- _PASSAGE SHOWN_:
• • • • • • •
1 files changed, 161 insertions, 0 deletions
diff --git a/bugzilla.py b/bugzilla.py
new file mode 100755
index 0000000..23dee9d
--- /dev/null
+++ b/bugzilla.py
@@ -0,0 +1,161 @@
+#!/usr/bin/env python
+# -*- Mode: Python -*-
+# vi:si:et:sw=4:sts=4:ts=4
+
+
+# parse HTML from bugzilla.gnome.org to create a list of bugs for a given
+# product, component and target_milestone
+
+import re
+import os
+import sys
+import codecs
+import urllib
+import HTMLParser
+
+# a sample bug line we parse for future reference:
+#<TR VALIGN=TOP ALIGN=LEFT CLASS="Nor" ><TD><A HREF="show_bug.cgi?id=78267">78267</A> <td class=severity><nobr>min</nobr></td><td class=priority><nobr>Nor</nobr></td><td class=owner><nobr>thomas@apestaart.org</nobr></td><td class=status><nobr>RESO</nobr></td><td class=resolution><nobr>FIXE</nobr></td><td class=summary>autogen.sh doesn't take --prefix and similar to configure</td></TR>
+
+# a sample bug section after olav's updating of bugzilla
+#    <td class="first-child">
+#      <a href="show_bug.cgi?id=147641">147641</a>
+#      <span style="display: none"></span>
+#    </td>
+#
+#    <td style="white-space: nowrap">nor
+#    </td>
+#    <td style="white-space: nowrap">Nor
+#    </td>
+#    <td style="white-space: nowrap">Linu
+#    </td>
+#    <td style="white-space: nowrap">GStreamer
+#    </td>
+#    <td style="white-space: nowrap">RESO
+#    </td>
+#    <td style="white-space: nowrap">FIXE
+#    </td>
+#    <td >[docs] pydoc segfaults when viewing gst package doc
+#    </td>
+#
+#  </tr>
+
+
+URL = 'http://bugzilla.gnome.org/buglist.cgi?product=%s&component=%s&target_milestone=%s'
+
+# reg = re.compile('<TR.*id=(\d+)".*summary>(.*)<\/td')
+
+HEADER = ' Changes\n'
+ITEM = ' o %s : %s'
+FOOTER = '\n Contributors\n'
+
+default_product = "gtk-doc"
+
+TD_ID = 1
+TD_SUMMARY = 7
+# after Olav's changes, it's now number 8
+TD_SUMMARY = 8
+
+# Horrible, don't look here
+class HP(HTMLParser.HTMLParser):
+    def __init__(self):
+        HTMLParser.HTMLParser.__init__(self)
+        self.tr = 0
+        self.td = 0
+        self.bugs = []
+        self.bugno = 0
+        self.descr = ""
• • • • • • •
- _PROVIDED DATA_:
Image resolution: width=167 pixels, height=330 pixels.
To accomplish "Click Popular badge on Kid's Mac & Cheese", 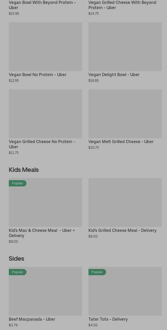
• • • • • • •
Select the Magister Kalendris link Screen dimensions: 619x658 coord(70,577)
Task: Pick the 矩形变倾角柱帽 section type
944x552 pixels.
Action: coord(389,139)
• • • • • • •
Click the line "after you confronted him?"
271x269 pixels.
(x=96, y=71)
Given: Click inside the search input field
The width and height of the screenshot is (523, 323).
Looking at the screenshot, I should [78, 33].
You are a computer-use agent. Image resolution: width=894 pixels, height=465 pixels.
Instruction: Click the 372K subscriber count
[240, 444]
• • • • • • •
- _GIVEN EXERCISE_:
Extend the Bugzilla parser script, picking up right after its last line. The entries have no connection to the Bugzilla parser script.

- _WRITTEN RESPONSE_:
+
+    def handle_starttag(self, tag, data):
+        if tag == 'tr':
+            self.tr = 1
+            return
+        # count td's
+        elif self.tr and tag.startswith('td'):
+            self.td += 1
+
+    # all &gt; refs are handled through this method; append them to self.descr
+    def handle_entityref(self, name):
+        self.descr += " &%s; " % name
+
+    # can be called more than once for one td
+    def handle_data(self, data):
+        if not self.tr:
+            return
+        data = data.strip()
+        if not data:
+            return
+        
+        # print self.td, self.tr, repr(data)
+
+        # clear self.descr if we're not in the correct td
+        if self.td != TD_SUMMARY:
+            self.descr = ""
+
+        # check what td it is in
+        if self.td == TD_ID:
+            try:
+                self.bugno = int(data)
+            except ValueError:
+                self.bugno = 0
+        elif self.td == TD_SUMMARY:
+            # the summary td
+            self.descr += data
+        
+    def handle_endtag(self, tag):
+        if tag == 'tr':
+            self.tr = 0
+            self.td = 0
+            if self.bugno != 0:
+                self.bugs.append((self.bugno, self.descr))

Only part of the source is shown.